[DATA UNDER STUDY — start]

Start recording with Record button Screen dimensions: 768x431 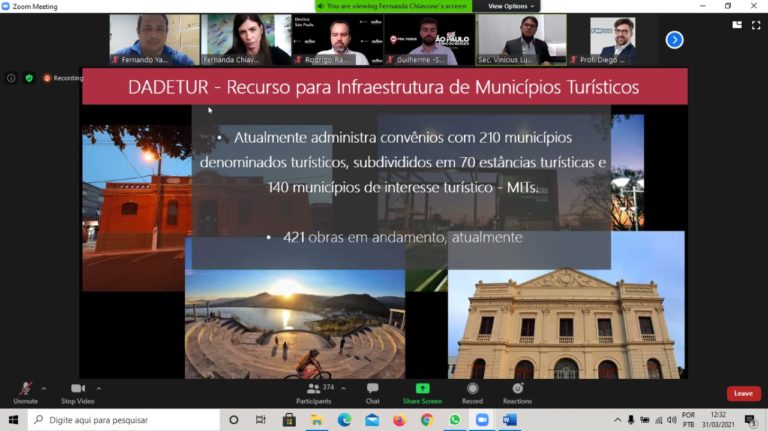pos(472,392)
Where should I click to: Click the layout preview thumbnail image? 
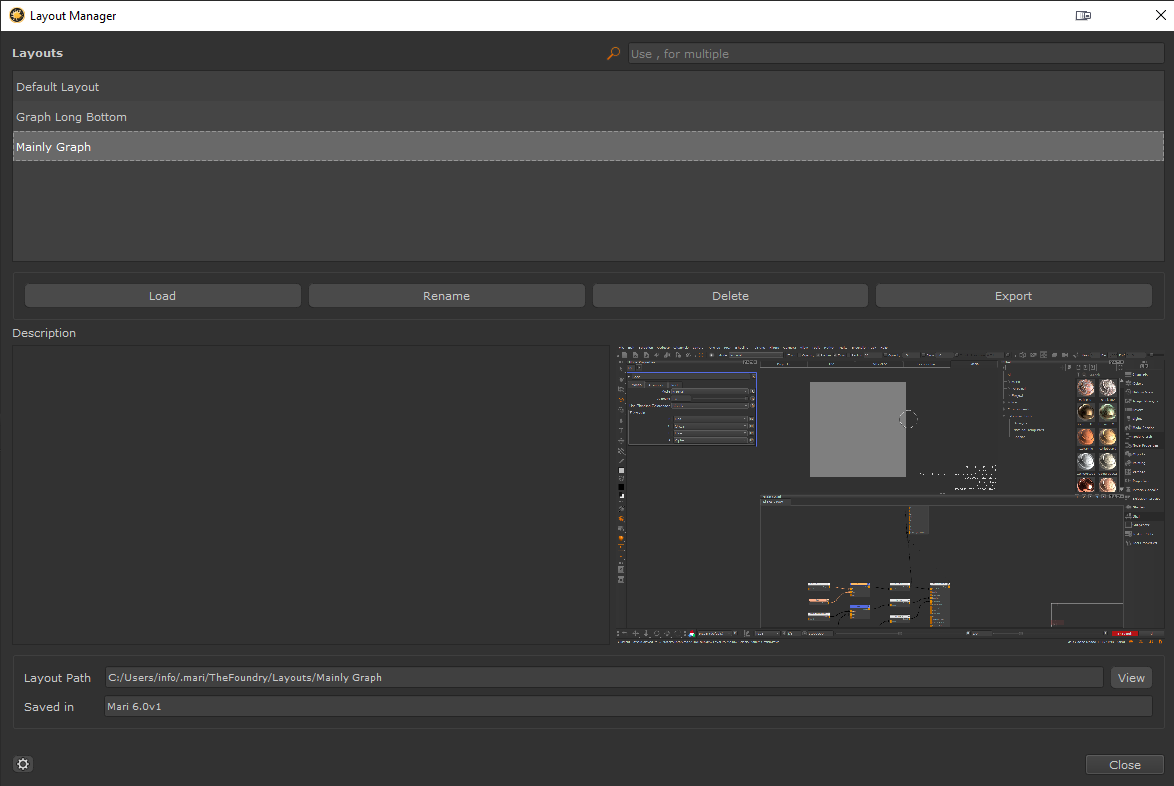pos(890,495)
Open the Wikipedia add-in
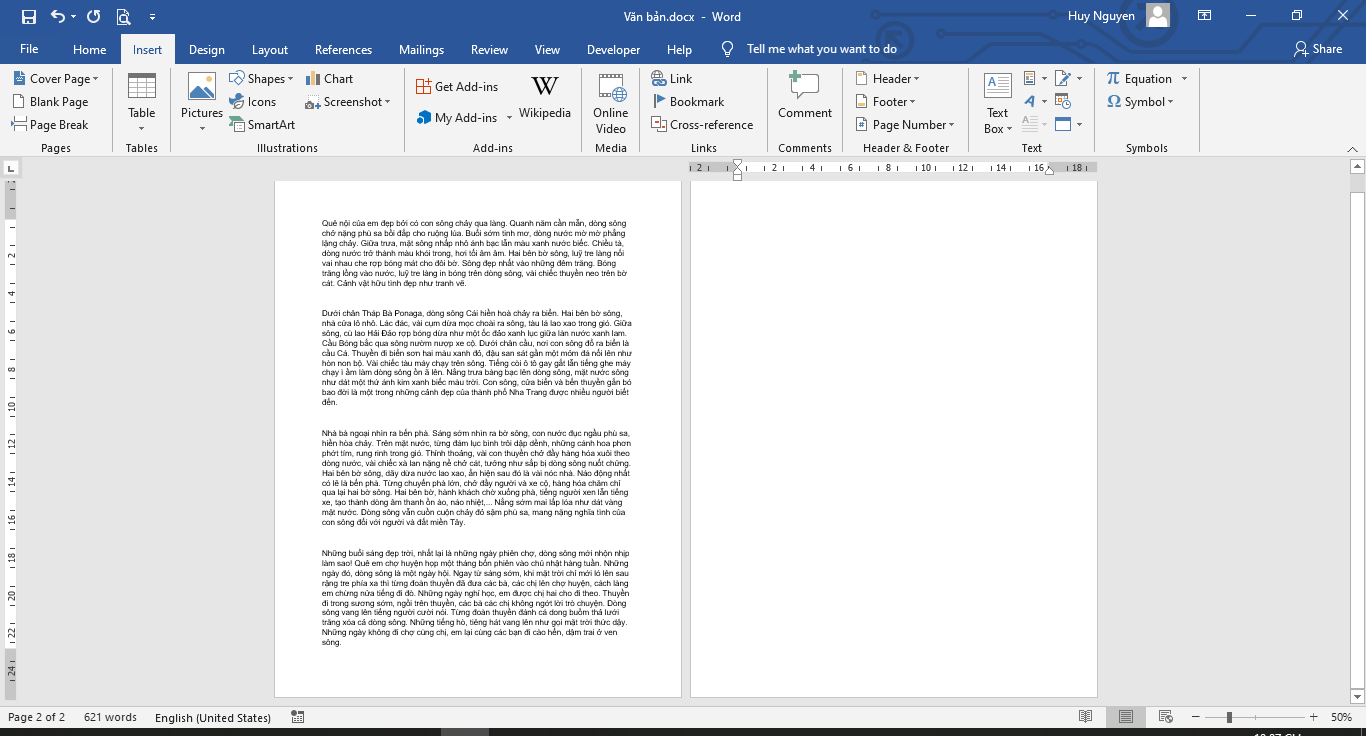The height and width of the screenshot is (736, 1366). pos(544,98)
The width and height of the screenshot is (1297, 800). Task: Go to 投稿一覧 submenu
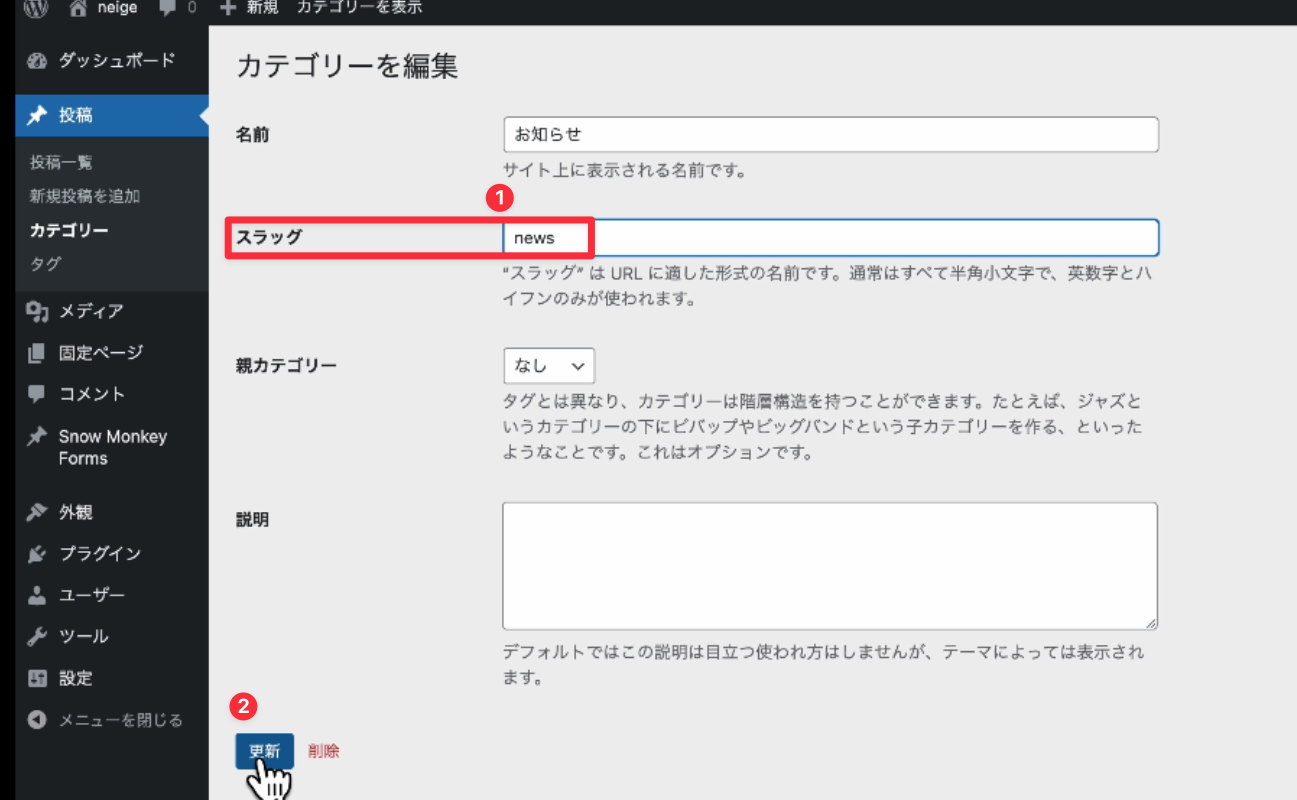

[DATA UNDER STUDY — finish]

* [EXERCISE]: The lines to retype begin with the one containing "Where should I" and end with the last line of the records. Reproduce them exactly and omit the pictures.

* [ANSWER BELOW]:
Where should I click to: Click the layout preview thumbnail image? 
pos(890,495)
Open the Wikipedia add-in
The height and width of the screenshot is (736, 1366). pos(544,98)
The width and height of the screenshot is (1297, 800). Task: Go to 投稿一覧 submenu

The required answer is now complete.